Das Krankenhaus verwendet das Bewertungssystem ICE (Interactive Customer Evaluation).
Über das System können Patienten das Verhalten des Krankenhauspersonals anonym bewerten.
Drei Abmahnungen
2016 erhielt die Arbeitnehmerin ihre erste Abmahnung.
Die Abmahnung wurde mit drei negativen Bewertungen im ICE System begründet. Konkret wurde argumentiert, dass die Patienten „im höchsten Maße unzufrieden mit dem Service waren, der von der Arbeitnehmerin geboten wurde“.
Der Umgang der Arbeitnehmerin sei als „unhöflich und unprofessionell“ bewertet worden. 2017 folgten zwei weitere Abmahnungen.
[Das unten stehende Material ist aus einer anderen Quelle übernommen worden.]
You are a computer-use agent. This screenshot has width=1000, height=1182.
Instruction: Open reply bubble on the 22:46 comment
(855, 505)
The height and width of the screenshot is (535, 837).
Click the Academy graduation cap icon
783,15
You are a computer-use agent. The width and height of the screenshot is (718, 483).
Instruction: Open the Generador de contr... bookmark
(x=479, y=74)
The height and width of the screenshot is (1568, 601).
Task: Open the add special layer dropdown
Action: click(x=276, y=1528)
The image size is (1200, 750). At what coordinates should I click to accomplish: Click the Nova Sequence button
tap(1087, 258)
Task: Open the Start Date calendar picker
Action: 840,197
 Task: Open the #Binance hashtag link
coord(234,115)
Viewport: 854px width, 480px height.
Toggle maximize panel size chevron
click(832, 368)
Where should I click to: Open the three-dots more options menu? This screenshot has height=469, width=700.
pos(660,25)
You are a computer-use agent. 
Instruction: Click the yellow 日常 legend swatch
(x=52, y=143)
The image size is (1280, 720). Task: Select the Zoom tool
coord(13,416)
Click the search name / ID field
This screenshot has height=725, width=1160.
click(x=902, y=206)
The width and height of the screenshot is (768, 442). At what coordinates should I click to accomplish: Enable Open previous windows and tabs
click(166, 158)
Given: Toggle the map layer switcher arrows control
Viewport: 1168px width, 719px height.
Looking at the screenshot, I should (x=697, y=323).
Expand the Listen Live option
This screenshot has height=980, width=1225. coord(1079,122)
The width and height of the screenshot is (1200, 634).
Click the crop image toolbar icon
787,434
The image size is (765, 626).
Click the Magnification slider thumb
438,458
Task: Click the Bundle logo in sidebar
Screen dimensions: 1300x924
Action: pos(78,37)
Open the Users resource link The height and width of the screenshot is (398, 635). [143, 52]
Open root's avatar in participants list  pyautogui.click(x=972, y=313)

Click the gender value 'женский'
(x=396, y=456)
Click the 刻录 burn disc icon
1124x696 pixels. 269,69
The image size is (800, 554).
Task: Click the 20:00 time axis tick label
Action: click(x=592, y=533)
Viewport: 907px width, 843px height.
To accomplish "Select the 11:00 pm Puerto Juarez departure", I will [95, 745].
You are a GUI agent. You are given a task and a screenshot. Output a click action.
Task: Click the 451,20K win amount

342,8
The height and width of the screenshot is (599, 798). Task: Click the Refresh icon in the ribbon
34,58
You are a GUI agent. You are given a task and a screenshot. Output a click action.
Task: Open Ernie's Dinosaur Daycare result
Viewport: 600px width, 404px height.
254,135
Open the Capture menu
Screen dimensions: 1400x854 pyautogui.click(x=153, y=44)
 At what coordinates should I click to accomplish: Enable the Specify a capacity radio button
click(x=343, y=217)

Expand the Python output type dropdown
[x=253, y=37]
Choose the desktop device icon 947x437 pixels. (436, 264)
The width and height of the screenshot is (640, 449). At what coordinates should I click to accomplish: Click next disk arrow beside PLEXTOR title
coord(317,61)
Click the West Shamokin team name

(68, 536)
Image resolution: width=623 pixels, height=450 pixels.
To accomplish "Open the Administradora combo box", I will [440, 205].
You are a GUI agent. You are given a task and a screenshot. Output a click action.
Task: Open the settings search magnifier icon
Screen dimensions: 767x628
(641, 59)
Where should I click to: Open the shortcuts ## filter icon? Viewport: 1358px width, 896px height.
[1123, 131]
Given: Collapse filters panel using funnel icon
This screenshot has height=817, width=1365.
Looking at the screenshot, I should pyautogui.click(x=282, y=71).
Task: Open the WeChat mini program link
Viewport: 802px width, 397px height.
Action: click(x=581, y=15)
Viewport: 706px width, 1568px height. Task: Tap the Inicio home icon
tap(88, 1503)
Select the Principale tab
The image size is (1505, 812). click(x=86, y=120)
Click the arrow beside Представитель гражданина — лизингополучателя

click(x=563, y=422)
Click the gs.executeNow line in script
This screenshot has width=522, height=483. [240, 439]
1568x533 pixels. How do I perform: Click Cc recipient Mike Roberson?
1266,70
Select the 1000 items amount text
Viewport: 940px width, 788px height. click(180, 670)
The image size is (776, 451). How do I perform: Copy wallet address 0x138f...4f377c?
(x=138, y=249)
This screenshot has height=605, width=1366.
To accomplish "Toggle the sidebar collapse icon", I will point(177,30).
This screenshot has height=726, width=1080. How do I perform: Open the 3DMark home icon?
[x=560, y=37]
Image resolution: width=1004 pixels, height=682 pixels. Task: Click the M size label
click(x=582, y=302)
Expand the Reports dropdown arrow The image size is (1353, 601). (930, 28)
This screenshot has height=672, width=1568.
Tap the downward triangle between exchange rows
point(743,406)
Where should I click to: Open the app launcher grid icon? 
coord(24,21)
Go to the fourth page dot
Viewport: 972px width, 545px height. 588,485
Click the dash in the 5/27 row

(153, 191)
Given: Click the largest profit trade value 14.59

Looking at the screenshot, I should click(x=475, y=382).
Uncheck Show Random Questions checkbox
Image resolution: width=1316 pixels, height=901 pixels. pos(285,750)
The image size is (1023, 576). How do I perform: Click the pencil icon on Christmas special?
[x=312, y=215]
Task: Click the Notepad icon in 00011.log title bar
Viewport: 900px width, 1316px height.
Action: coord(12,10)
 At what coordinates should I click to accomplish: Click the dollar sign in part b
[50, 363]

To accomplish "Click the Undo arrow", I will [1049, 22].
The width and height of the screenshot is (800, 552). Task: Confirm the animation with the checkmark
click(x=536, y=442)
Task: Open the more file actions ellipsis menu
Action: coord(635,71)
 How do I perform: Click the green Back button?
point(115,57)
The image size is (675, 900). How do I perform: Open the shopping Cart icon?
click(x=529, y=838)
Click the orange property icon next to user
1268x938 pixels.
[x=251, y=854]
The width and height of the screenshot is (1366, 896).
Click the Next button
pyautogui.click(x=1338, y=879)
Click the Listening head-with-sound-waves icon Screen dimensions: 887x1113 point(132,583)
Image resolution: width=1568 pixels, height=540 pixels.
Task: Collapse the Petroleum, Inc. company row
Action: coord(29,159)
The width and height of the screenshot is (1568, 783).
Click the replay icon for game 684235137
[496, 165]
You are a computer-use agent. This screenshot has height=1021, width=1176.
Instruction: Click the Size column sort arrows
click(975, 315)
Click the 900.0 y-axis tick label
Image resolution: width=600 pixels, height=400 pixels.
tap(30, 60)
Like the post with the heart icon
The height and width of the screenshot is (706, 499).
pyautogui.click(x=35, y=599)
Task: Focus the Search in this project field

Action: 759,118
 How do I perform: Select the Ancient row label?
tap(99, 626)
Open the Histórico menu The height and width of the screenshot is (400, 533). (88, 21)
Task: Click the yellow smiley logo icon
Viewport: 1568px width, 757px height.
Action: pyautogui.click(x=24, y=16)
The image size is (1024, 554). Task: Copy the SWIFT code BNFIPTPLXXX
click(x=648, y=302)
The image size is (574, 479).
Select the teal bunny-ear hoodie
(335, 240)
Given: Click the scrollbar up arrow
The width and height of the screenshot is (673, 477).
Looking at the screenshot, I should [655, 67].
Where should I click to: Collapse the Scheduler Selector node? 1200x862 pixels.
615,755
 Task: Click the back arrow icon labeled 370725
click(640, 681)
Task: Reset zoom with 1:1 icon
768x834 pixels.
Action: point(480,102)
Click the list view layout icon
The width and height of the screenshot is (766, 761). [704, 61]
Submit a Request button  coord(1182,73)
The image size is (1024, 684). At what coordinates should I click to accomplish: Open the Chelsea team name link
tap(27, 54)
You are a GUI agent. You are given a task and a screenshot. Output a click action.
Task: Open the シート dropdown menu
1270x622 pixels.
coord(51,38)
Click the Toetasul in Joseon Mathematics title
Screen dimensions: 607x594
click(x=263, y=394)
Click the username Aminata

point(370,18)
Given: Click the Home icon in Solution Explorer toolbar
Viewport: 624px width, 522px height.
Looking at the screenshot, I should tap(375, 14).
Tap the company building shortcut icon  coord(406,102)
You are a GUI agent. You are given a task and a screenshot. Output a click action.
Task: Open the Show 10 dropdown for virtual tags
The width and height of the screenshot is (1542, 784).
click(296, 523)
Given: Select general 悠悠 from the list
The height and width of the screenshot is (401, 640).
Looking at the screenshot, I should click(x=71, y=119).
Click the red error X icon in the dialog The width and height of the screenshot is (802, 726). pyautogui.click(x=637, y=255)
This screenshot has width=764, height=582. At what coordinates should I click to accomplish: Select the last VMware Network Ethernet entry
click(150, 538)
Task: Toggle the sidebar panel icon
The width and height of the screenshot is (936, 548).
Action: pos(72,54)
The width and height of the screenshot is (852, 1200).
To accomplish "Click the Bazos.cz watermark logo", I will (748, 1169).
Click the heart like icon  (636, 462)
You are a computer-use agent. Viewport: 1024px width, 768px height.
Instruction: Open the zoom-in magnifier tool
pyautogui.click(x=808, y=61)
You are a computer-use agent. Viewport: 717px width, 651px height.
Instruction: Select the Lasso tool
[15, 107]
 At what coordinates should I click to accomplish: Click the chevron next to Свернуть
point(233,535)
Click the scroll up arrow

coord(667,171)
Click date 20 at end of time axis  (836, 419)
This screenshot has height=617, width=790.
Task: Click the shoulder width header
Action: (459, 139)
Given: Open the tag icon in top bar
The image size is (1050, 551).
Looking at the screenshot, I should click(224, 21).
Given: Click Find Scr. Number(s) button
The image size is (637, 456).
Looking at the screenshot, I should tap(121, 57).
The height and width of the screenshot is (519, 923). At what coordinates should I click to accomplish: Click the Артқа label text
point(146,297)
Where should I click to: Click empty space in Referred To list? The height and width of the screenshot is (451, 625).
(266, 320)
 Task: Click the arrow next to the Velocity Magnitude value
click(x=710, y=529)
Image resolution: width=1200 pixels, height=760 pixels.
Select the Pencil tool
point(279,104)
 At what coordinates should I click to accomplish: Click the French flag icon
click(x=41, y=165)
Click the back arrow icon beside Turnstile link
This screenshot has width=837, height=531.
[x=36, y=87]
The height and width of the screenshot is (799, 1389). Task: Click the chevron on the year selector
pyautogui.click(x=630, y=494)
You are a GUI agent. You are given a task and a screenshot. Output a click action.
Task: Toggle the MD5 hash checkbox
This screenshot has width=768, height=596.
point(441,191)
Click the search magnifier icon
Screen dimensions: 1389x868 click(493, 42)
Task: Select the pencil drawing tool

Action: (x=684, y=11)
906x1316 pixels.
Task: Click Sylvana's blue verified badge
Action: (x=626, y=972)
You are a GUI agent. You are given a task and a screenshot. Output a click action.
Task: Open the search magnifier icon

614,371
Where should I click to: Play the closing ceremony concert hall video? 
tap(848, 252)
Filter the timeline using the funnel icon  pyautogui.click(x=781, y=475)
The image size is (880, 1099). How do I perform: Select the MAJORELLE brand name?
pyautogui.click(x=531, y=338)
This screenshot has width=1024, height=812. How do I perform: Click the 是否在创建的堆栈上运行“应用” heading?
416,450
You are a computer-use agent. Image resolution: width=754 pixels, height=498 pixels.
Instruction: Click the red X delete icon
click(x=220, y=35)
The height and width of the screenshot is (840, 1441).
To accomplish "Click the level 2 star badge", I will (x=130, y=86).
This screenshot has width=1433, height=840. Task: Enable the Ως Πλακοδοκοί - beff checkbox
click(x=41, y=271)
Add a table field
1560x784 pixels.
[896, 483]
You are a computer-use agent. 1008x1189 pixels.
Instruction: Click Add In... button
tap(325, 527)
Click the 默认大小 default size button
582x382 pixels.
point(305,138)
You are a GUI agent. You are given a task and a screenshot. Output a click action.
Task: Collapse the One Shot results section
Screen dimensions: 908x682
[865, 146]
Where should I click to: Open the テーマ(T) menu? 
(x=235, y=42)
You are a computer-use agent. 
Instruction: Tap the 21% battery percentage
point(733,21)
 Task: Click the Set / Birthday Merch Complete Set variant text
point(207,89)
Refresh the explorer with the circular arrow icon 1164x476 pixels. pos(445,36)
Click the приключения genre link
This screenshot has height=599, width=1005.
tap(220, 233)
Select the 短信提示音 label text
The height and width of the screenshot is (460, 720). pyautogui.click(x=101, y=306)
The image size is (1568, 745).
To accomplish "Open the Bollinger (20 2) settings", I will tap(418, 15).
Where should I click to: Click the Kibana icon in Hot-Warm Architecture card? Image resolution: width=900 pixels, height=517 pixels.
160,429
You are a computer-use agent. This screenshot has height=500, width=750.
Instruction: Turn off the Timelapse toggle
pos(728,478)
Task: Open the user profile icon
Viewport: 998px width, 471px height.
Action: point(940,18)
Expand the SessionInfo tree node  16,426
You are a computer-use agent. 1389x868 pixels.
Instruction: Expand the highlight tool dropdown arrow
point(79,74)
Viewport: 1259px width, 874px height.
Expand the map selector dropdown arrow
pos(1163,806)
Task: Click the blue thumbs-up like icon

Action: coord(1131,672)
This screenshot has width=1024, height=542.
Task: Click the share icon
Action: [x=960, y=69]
Die erste Abmahnung stützte sich ebenfalls auf ein Patientenfeedback, während die zweite Abmahnung aufgrund eines Telefonats erteilt wurde.
In dem Telefonat sollte ein Termin mit einem Patienten vereinbart werden.
Die Klägerin äußerte sich laut Abmahnung „abwertend“ über das medizinische Personal und unterbrach den Patienten mehrmals.
Die Kündigung
Im Mai 2017 erhielt die Klägerin die ordentliche Kündigung (LAG Rheinland-Pfalz 2018 – 7 Sa 85/18).
Wann ist eine verhaltensbedingte Kündigung nach § 1 Abs. 2 S. 1 KSchG gerechtfertigt?
Eine sozialgerechtfertigte verhaltensbedingte Kündigung nach § 1 Abs. 2 S. 1 KSchG liegt vor, wenn…
- der Arbeitnehmer seine vertraglichen Haupt- oder Nebenpflichten erheblich und in der Regel schuldhaft verletzt hat,
- eine dauerhaft störungsfreie Vertragserfüllung in Zukunft nicht mehr zu erwarten ist und
- dem Arbeitgeber eine Weiterbeschäftigung des Arbeitnehmers über die Kündigungsfrist hinaus nicht zumutbar ist (BAG 2016 – 2 AZR 42/16).
Außerdem kann eine verhaltensbedingte Kündigung auch wegen eines Verstoßes gegen das Rücksichtnahmegebot aus § 241 Abs. 2 BGB erfolgen.
Der Arbeitgeber trägt die Darlegungslast. Eine ausführliche Begründung ist notwendig.
Wann scheidet eine verhaltensbedingte Kündigung aus?
Eine verhaltensbedingte Kündigung ist ausgeschlossen, wenn…
- schon mildere Mittel und Reaktionen von Seiten des Arbeitgebers (z.B. eine Abmahnung) geeignet gewesen wären, das zukünftige Verhalten des Arbeitnehmers positiv zu beeinflussen, wenn die Vertragspflichtverletzung auf einem steuerbaren Verhalten beruht.
- Dann wird vermutet, dass auch schon eine Abmahnung die zukünftige Vertragstreue des Arbeitnehmers sichert (BAG 2011 – 2 AZR 284/10).
VORSICHT! Eine Kündigung gilt als „nicht verhältnismäßig“, wenn Begründungen des Fehlverhaltens durch den Arbeitgeber nicht ausreichend konkret sind.
Das Gericht erachtete die Kündigung aus drei Gründen als nicht verhältnismäßig:
- Die ICE Bewertungen seien anonym abgegeben worden. Ihre Urheberschaft könne nicht eindeutig geklärt werden. Die Bewertungen der Klägerin als „unhöflich“ sei keine konkrete Verhaltensbeschreibung.
- Die zahlreichen Abmahnungen hätten der Klägerin nicht ausreichend vor Augen geführt, welches konkrete Verhalten den Arbeitgeber störe und welche Verbesserungen von ihr erwartet würden. Die Aufforderung, sich „respektvoll und freundlich zu verhalten“, sei nicht konkret genug.
- Außerdem habe die Klägerin vorgeschlagen, dass sie das Tätigkeitsfeld wechseln könne. Der Arbeitgeber habe die Vorschläge abgelehnt, aber die Gründe nicht ausreichend begründet.
- Die Kündigung sei nicht verhältnismäßig (LAG Rheinland-Pfalz 2018 – 7 Sa 85/18).